Search for the word "will" in the entries. Each line that holds it should be copied.

Stored records
_ _ _ _ _ _ _

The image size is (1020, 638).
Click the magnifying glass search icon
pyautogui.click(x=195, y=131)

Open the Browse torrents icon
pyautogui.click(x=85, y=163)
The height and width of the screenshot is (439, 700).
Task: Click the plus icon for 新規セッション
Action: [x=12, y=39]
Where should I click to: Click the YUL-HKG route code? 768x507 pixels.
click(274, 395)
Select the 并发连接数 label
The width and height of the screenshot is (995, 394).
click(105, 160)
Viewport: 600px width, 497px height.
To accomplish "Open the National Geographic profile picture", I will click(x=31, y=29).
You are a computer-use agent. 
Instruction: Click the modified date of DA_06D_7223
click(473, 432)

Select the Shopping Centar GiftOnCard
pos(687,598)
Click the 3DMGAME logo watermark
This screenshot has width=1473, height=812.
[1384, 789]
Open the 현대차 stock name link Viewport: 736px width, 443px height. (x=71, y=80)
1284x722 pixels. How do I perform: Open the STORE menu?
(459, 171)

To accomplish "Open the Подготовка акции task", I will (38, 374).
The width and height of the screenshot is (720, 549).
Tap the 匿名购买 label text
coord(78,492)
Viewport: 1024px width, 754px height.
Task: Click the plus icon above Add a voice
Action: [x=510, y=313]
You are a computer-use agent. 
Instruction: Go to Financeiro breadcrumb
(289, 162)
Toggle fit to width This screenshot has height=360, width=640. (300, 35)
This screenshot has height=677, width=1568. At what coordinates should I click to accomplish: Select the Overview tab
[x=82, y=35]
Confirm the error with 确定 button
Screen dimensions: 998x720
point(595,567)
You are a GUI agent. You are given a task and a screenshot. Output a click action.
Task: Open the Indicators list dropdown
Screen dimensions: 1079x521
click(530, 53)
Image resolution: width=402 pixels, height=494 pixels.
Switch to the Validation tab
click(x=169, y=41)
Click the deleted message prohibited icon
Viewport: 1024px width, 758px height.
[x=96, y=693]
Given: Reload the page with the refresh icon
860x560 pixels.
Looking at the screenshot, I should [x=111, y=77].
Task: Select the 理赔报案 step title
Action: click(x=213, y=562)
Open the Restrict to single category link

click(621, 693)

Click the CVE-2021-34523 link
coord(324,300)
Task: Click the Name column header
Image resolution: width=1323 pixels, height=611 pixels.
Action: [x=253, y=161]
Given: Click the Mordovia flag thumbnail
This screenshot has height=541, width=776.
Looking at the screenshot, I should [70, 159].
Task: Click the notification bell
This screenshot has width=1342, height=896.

_ _ _ _ _ _ _

> [Solution]:
To accomplish "Open the National Geographic profile picture", I will click(x=31, y=29).
To accomplish "Open the Подготовка акции task", I will (38, 374).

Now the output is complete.